Embattled Trump Dukes It Out with Icahn in Atlantic City


As recently as the late 1990s, Donald Trump seemed proud to be the face of three eponymous Atlantic City casinos owned by Trump Entertainment Resorts. He celebrated his birthday at one of the properties every year, mingling with high rollers, shaking hands -- though that's a practice he detests -- and happily promoting this trio of seaside gambling dens: Trump Plaza, Trump Taj Mahal, and Trump Marina.

But in the past decade, while the Donald dutifully fulfilled his contractual obligations to make appearances, he reportedly walked through the meet-and-greets without a whole lot of gusto. That no doubt correlates with what's at stake for Trump in Atlantic City.

When Trump first opened Trump Plaza in Atlantic City in 1984, he had majority ownership. But Trump Entertainment Resorts (TRMPQ) has filed for bankruptcy three times. In February, Trump resigned from the company, just before its third filing. Bankruptcy hearings are underway in nearby Camden, to determine who gets to own and run the properties.

In the Red Trunks: Carl "Boom-Boom" Icahn

Although he has watched his properties deteriorate, Trump seems desperate to reattach himself -- especially now that corporate raider Carl Icahn is rallying to take over the ailing Trump company.
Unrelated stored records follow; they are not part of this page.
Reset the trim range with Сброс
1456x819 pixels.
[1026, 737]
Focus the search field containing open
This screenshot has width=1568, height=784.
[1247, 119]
Icahn seems to be in an acquiring mood: On Wednesday, the New Jersey Casino Control Commission granted approval for him to take ownership of another bankrupt Atlantic City gambling den, the Tropicana Casino Resort.

One Trump bondholder who hopes Icahn prevails is Andy Beal, the Texas billionaire banker who became famous after winning millions playing poker against some of the world's greatest players. Beal had invested with Trump, sold some of his shares to Icahn, and is still in for approximately $486 million.
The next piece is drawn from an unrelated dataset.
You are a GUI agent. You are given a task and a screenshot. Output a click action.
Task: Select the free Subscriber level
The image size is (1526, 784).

"Beal is the one who brought in Icahn" as a potential buyer, says Roger Gros, publisher of Global Gaming Business and a chronicler of South Jersey's foundering casino scene for the past 30 years. "He knows that if Icahn buys the casinos, Icahn will operate them cheaply, make a small profit, and flip them when the time is right. Andy would be an equity partner, and he wants to be there when the casinos get flipped. For him, that is the light at the end of the tunnel."

Trump: A $3 Billion Brand?

Trump's proposed reboot carries no hint of a sale. His plan -- which is preferred by casino management, unionized workers, and most of the bondholders -- will have bondholders kicking in $225 million to get things going again, and Trump himself receiving up to 10% of the company in exchange for staying involved.
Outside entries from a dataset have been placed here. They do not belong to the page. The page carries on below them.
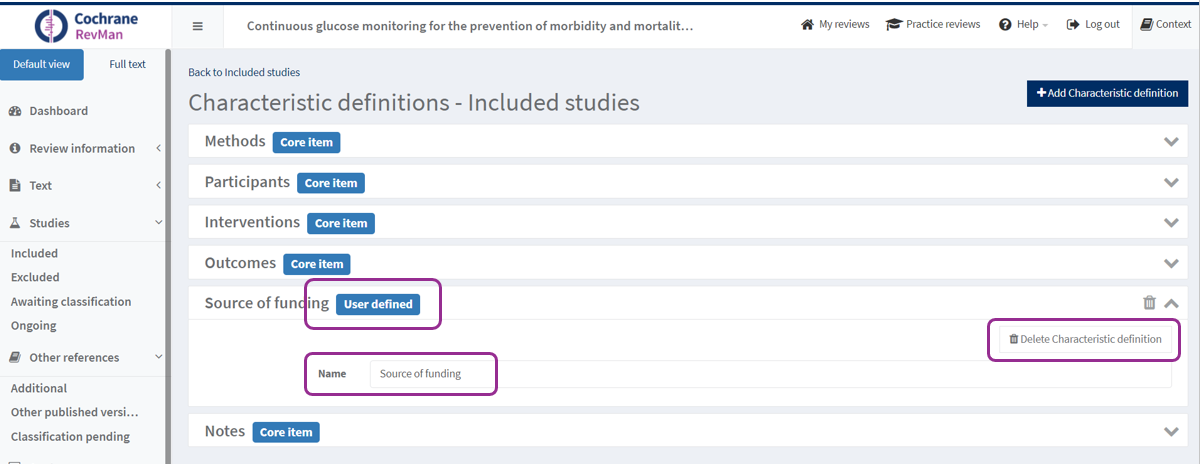Click the Cochrane RevMan logo
Screen dimensions: 1200x464
86,26
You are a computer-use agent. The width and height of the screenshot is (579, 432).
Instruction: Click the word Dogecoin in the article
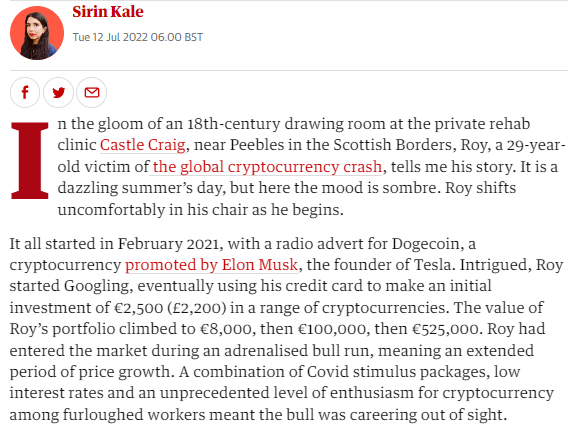[425, 244]
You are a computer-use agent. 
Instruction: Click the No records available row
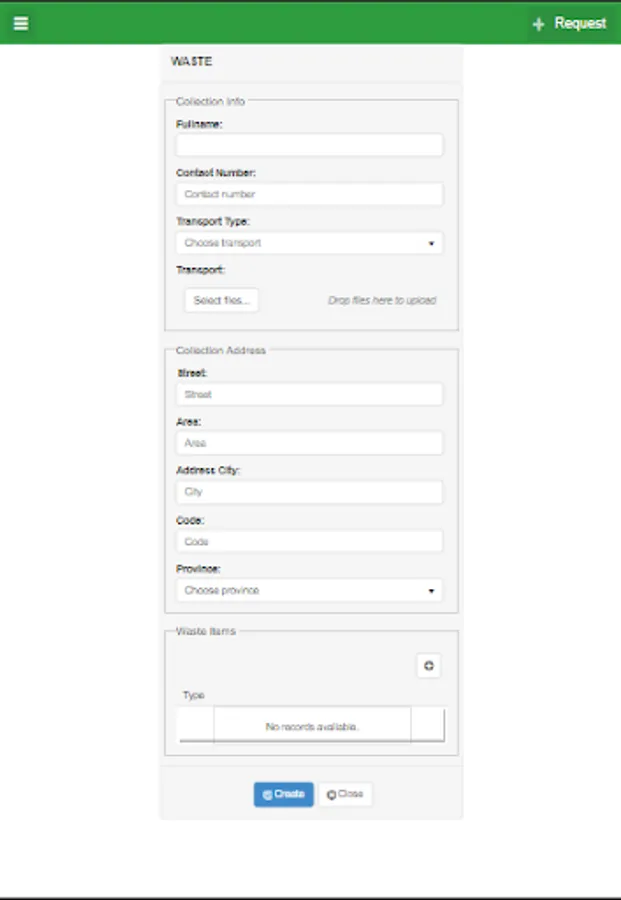(312, 726)
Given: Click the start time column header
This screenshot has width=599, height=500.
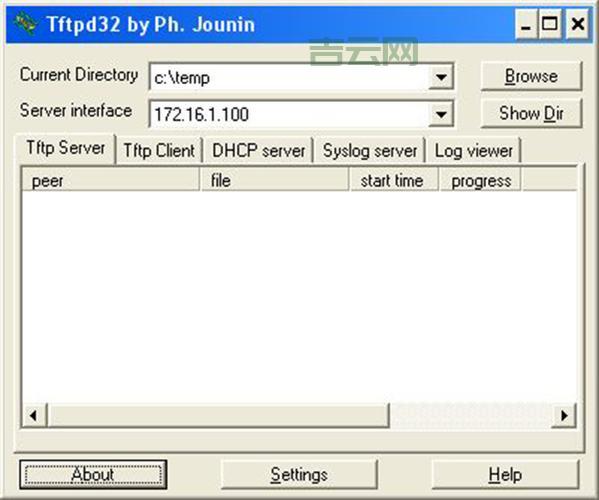Looking at the screenshot, I should pyautogui.click(x=394, y=180).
Gros figures that, beyond the 10%, Trump's interest entails protecting the perceived value of his name. Indeed, having the name Trump on a failed casino is hardly an asset. "Outside of Andy Beal, most of the creditors also think there's value in the name," Gros says. "Personally, I think it's worn out."

Trump, of course, has his own opinions. On the stand recently, in typical irascible style, he sniped that he'd be shocked if Icahn spent three dollars on improving the Atlantic City properties. He also stated that his name, as a brand, is worth $3 billion, and that if Icahn takes control, he will remove the Trump name.

Unperturbed, Icahn countered that the biggest consequence of going Trumpless will be the cost of replacing signage.

And so "The Donald and Carl Show" grinds on in Camden, N.J., providing the kind of ringside entertainment that would surely give a boost to the Xanadu Theater at Trump Taj Mahal.